Still Titus, Hickok and Knapp, had a right to make the
The attempt was made. Titus, Hickok and Knapp labored zealously and in concert to effect their joint object; but, as ought to have been anticipated, the Vulcan stockholders, the moment they saw the object, took the alarm, and protested. Hickok, however, still believing, his influence with the Company would enable him to obtain their consent, still persists, and undertakes to accept the proposition of Bates, for the sale of the Ontonagon location, in the name of the Company, without authority of the Company to do so. They repudiate his acts. He then, having confidence in the location, malees the purchase with his own money, and takes the conveyance in his own name, evidently still in the hope, in which Titus and Knapp also share, that the company will eventually take it off his hands in such manner as to subject it to the claims of the Baltimore Company. But the Vulcan stockholders still obstinately refuse, as any man capable of managing his own affairs would be likely to refuse, to go into an adventure upon such a basis : most of them, however, did ultimately consent to take an interest in this purchase, and, with Hickok, to form a new company on the basis of it, as I think they had a perfect right to do.
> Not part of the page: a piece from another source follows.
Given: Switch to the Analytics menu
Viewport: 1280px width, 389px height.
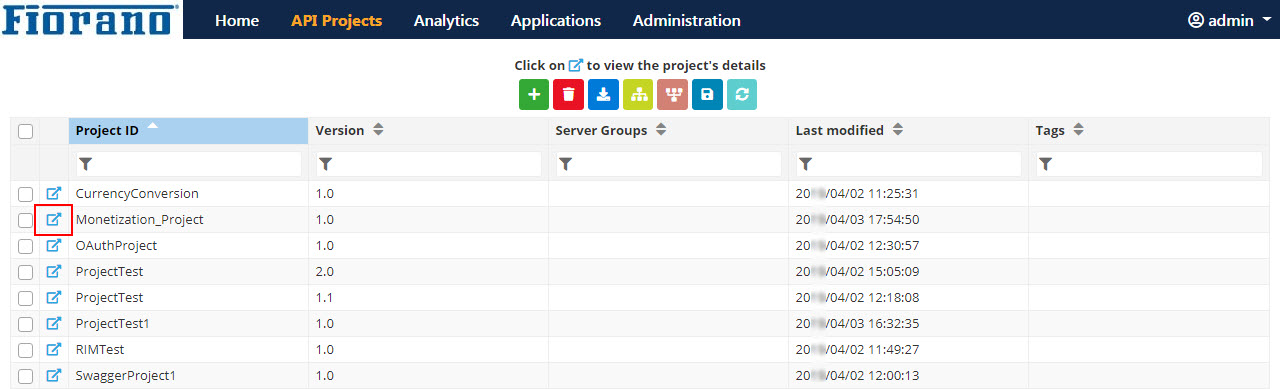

Whatever efforts Titus may have made in this matter, were made for his own interest, and that of his company; not for the stockholders of the Vulcan Company, who subsequently formed the Minnesota Company. He had spent some time, and labored faithfully, in the attempt to induce the Vulcan Company to purchase the Ontonagon location, and to bestow one-fifth of it gratuitously upon the Baltimore Company. Having failed in this attempt, shall the court now decree him that same fifth as a compensation for his time and services in soliciting the gift? If Titus could have any claim for such services, it would be against those for whom he performed them, and for what his services were worth.
The merits of this case, were, I think, fully met and ably presented by the Judge who tried this cause in the court below, and his decree dismissing the bill must be affirmed.